Marinor apela ao governo do estado por medidas de proteção ambiental aos povos tradicionais da Amazônia paraense
Pesquisa recente feita pela Fundação Fiocruz revelou dados alarmantes em três aldeias da terra indígena Munduruku, no Pará. Segundo o estudo, a cada 10 indígenas, 6 apresentam concentrações de mercúrio em níveis acima do limite considerado seguro por agências internacionais.
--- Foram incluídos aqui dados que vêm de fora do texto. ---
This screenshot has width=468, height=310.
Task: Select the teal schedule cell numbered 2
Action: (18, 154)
De acordo com a Fiocruz, estes níveis de contaminação estão relacionados com o avanço do garimpo ilegal nas terras indígenas do povo Munduruku, e, em casos mais avançados, podem provocar problemas respiratórios, renais e atacar principalmente o sistema nervoso, causando problemas na fala e de coordenação motora.
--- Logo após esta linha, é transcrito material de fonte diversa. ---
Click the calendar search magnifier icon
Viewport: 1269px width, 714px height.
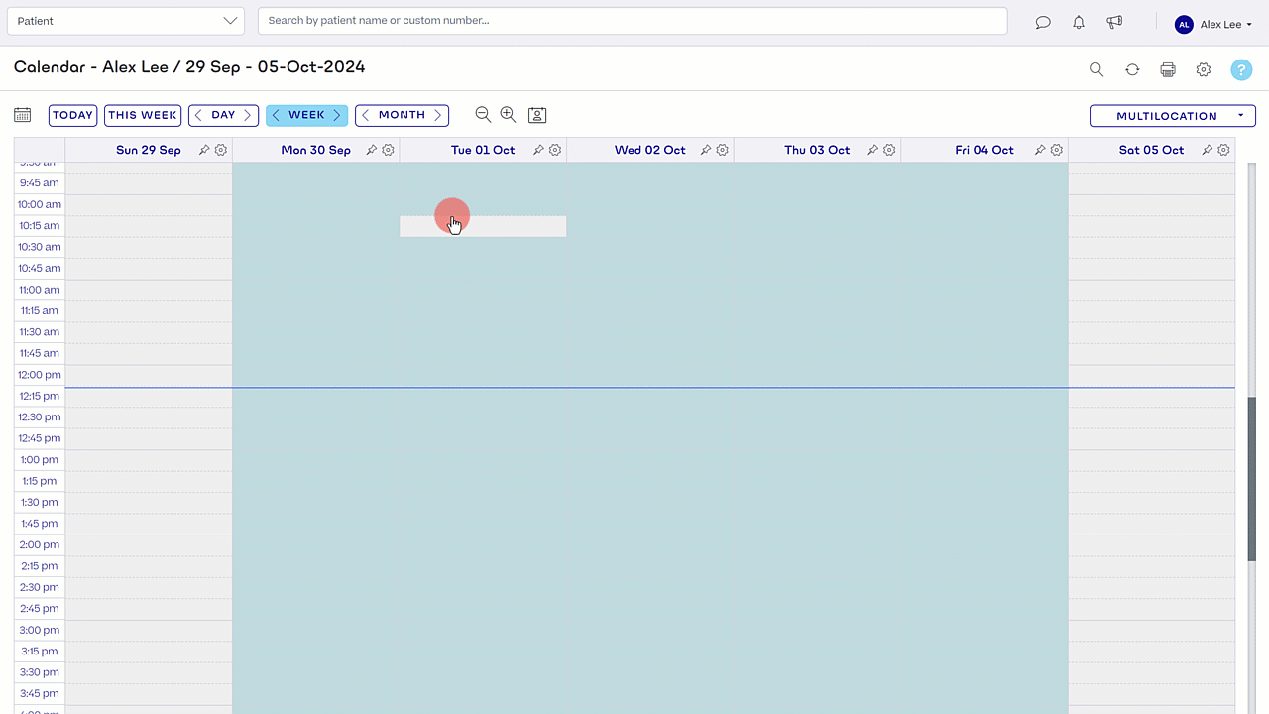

Frente a estas informações, a deputada Marinor Brito (PSOL), titular da Comissão de Meio Ambiente da Alepa, destacou a ampla cobertura do caso, e a necessidade de se tomar atitudes quanto a isso. “São dados que tiveram repercussão estadual e nacional, e que são denunciados historicamente, inclusive na própria Alepa na legislatura passada, com a CPI presidida pelo deputado Carlos Bordalo (PT), que investigou a Hydro, e pela Comissão Externa de Barragens presidida por mim, e que não podem ser ignorados. A contaminação afeta todos os níveis daquela população, da água em que se banham aos peixes dos quais se alimentam. A vida das nossas populações originárias não pode valer menos que o lucro obtido por poucos”, comentou.
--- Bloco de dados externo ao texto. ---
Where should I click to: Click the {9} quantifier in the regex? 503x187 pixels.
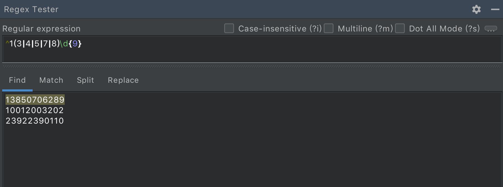pyautogui.click(x=75, y=44)
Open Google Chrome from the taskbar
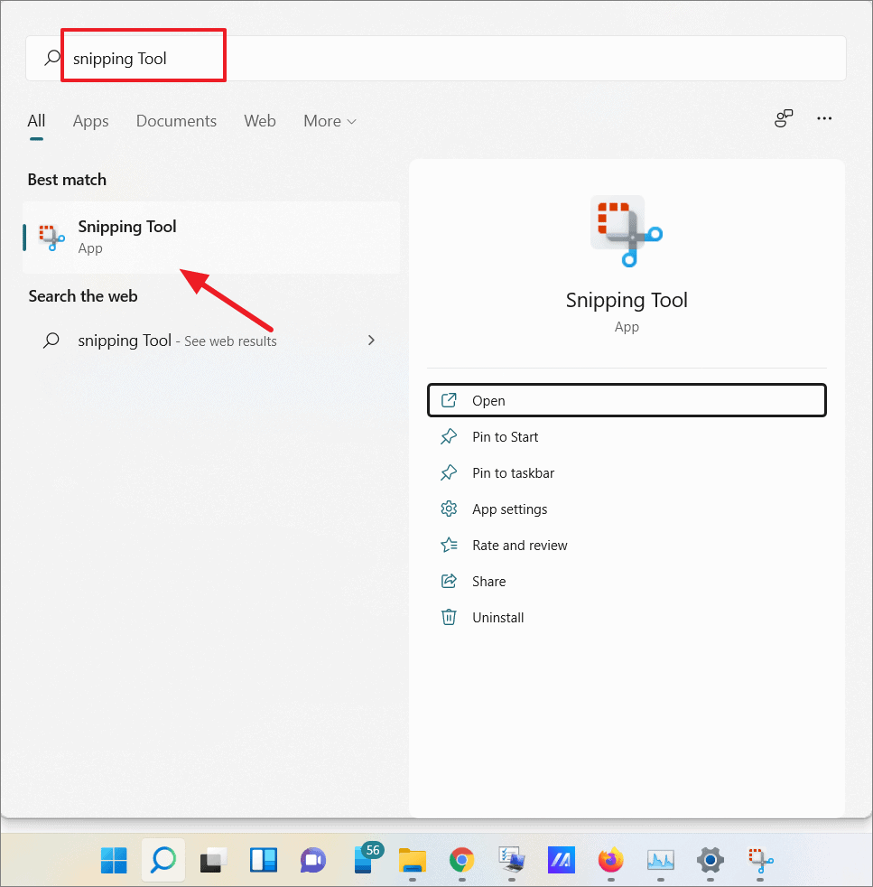 click(x=461, y=861)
Em seu pronunciamento, a deputada psolista também apelou ao governo do estado que tome medidas contra a contínua exploração dos recursos do território amazônico no Pará. “É preciso que haja condições para garantir a preservação do nosso território e de nossas riquezas naturais. O governo do estado precisa ter uma postura rígida e fiscalizadora para coibir e punir este verdadeiro crime contra o meio ambiente e o povo amazônico, e se colocar em defesa aos ataques da exploração ilegal dos recursos amazônicos, e que tenha como meta a proteção da Amazônia, das nossas riquezas e, sobretudo, das nossas populações indígenas e quilombolas. A proteção do meio ambiente e do nosso povo deve ser prioridade!”